##### 抜粋本文

|
|
|
「命を抱く」 |
立教女学院高等学校 二年 安藤 瑠衣 |
熱くて重く、ミルクの匂いがした。
私は、高校のボランティアグループに入っている。その活動として、月に一度、近くの保育園へお手伝いをしに行っている。
園内での活動場所を決めるとき、私はいつも二歳から四歳の子の教室に立候補していた。一歳に満たない赤ちゃんの教室があることは知っていた。だけど行こうとはしなかった。
ある日の活動中、ひょんなことから幼児教室から乳児教室へ行くよう保母さんに言われた。すごく怖かった。弟や妹もいず、これまで赤ちゃんという存在に触れたことのなかった私は、楽しみ、不安という気持ちよりも先に、怖いという気持ちがあった。赤ちゃんにまつわるトラウマもなければ、脅威に感じているというわけでもない。ただ、未知の存在でありすぎたのだ。

##########
##### データ抜粋

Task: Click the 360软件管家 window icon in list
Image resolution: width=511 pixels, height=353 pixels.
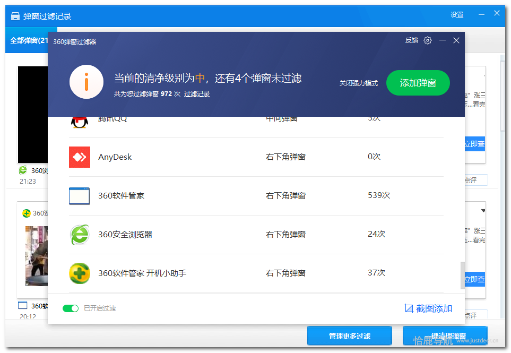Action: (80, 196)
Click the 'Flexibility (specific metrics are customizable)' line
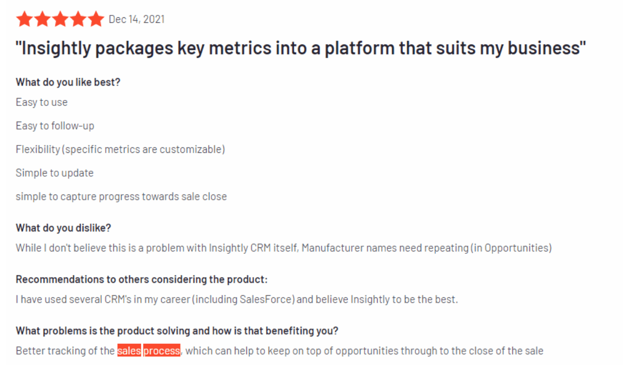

##########
##### データ抜粋

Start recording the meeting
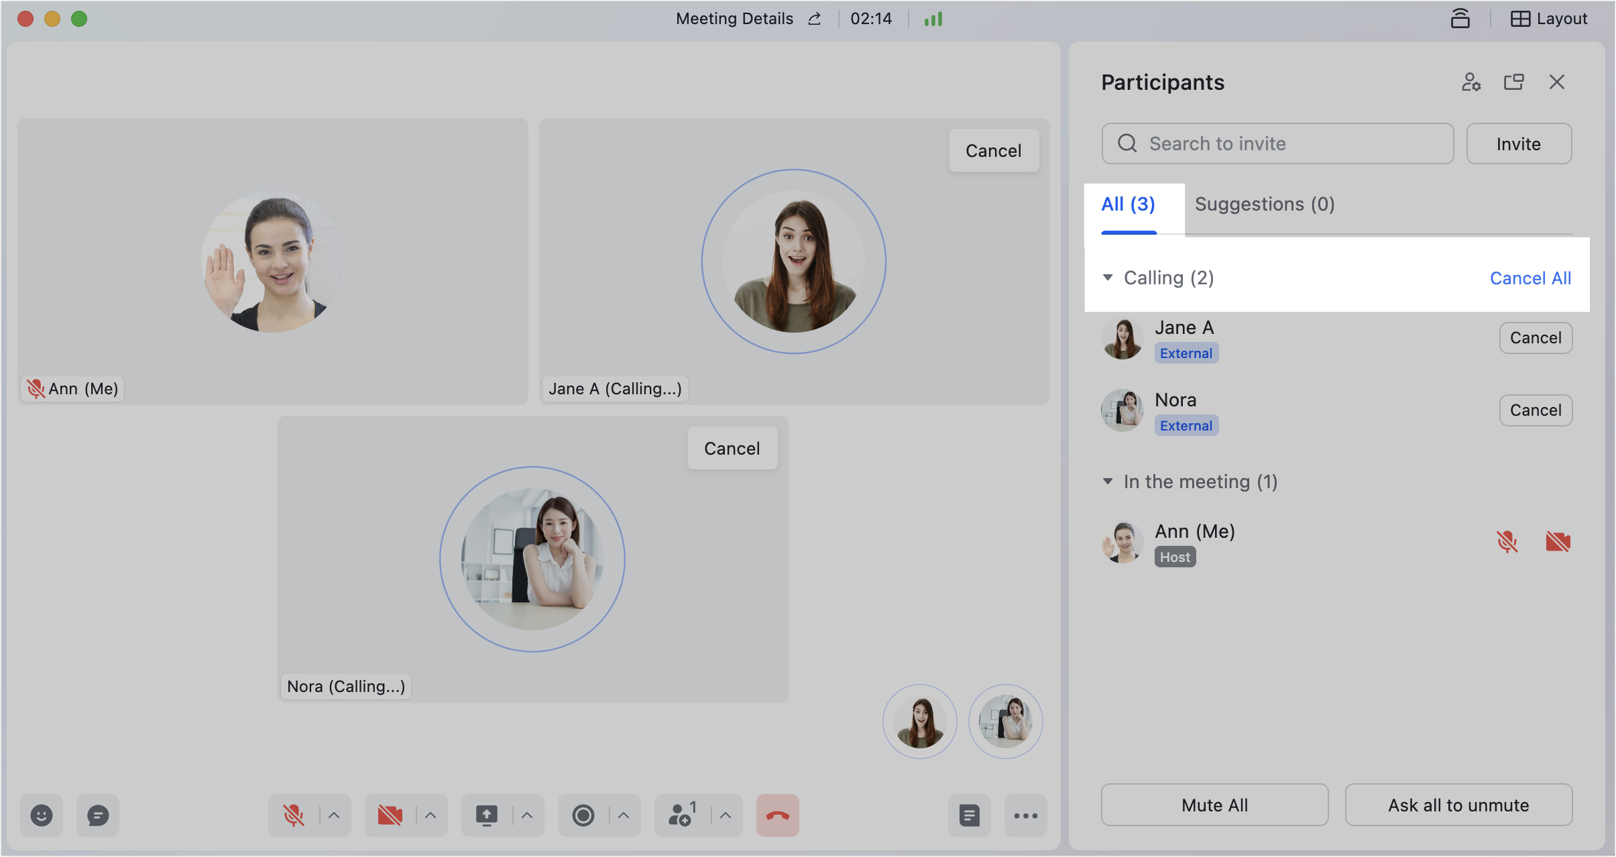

##########
##### データ抜粋

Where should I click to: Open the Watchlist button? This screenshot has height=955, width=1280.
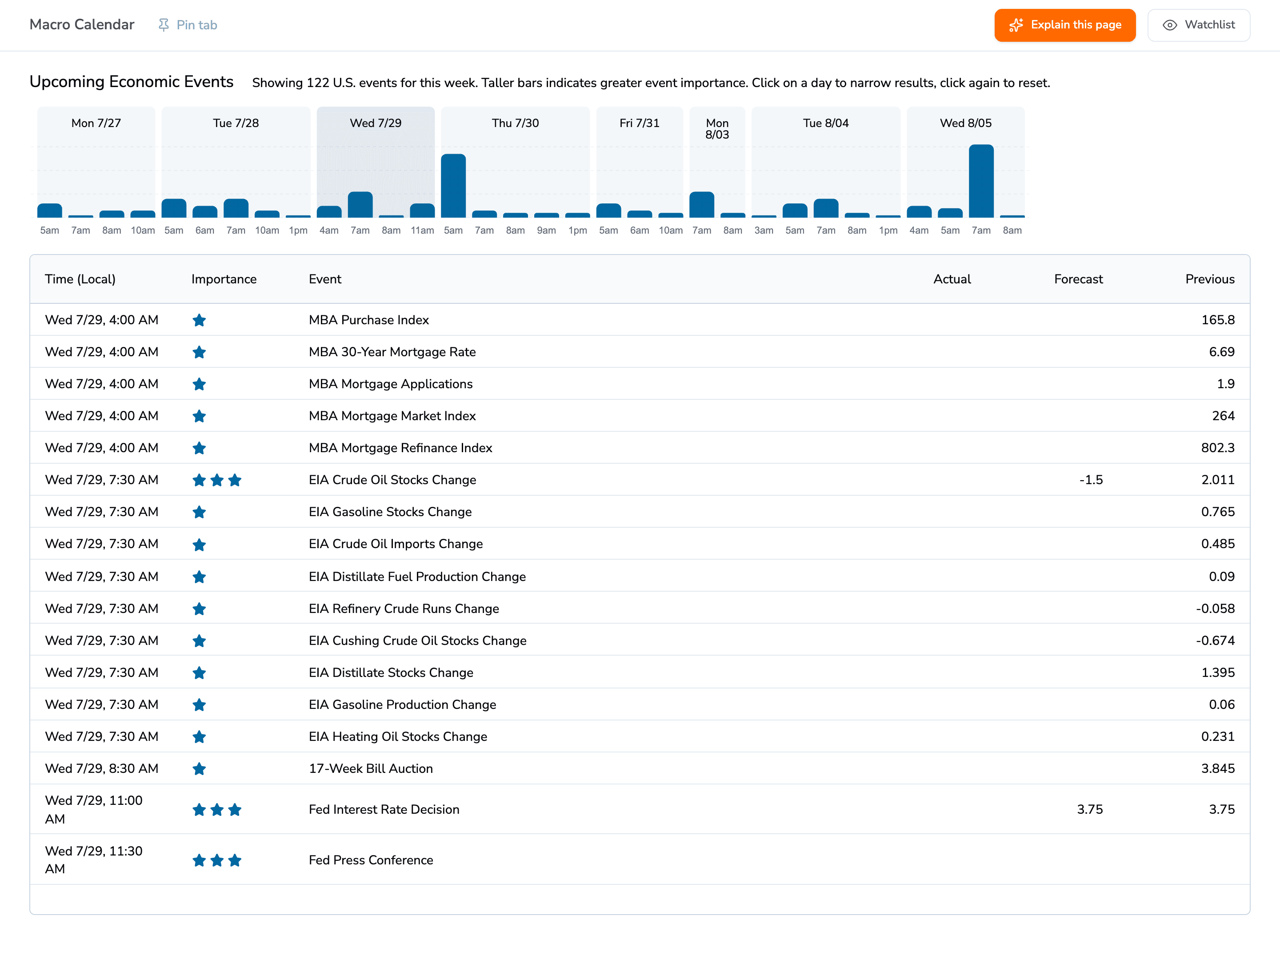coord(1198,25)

##########

• 課題内容:
上にある保育園でのボランティアを描いた作文を、最後の一文の後から引き取って書き継ぐこと。

• 課題の結果:
教室に行くと、赤ちゃんたちは寝ていた。そのうちの一人を見ることになり、寝顔を見つめていた。すると突然、寝ていた赤ちゃんが目を開け、私の顔を見るなり泣き出したのだ。私はどうすることもできず、唖然としてただ立ち尽くしていた。保母さんがあやし、赤ちゃんが泣きやむと、「抱いてみて」と言われた。「できません」と言いながらもぎこちなく赤ちゃんを抱く私。今にも泣き出しそうな顔で私を見つめる赤ちゃん。
熱くて重く、ミルクの匂いがした。
生きている、と思った。抱いている私が汗ばむ程熱く、どっしりとした命の重さを感じた。名前を呼ぶと笑顔で応え、その手は何かをつかもうとしている。私は言いようのない感動を覚えた。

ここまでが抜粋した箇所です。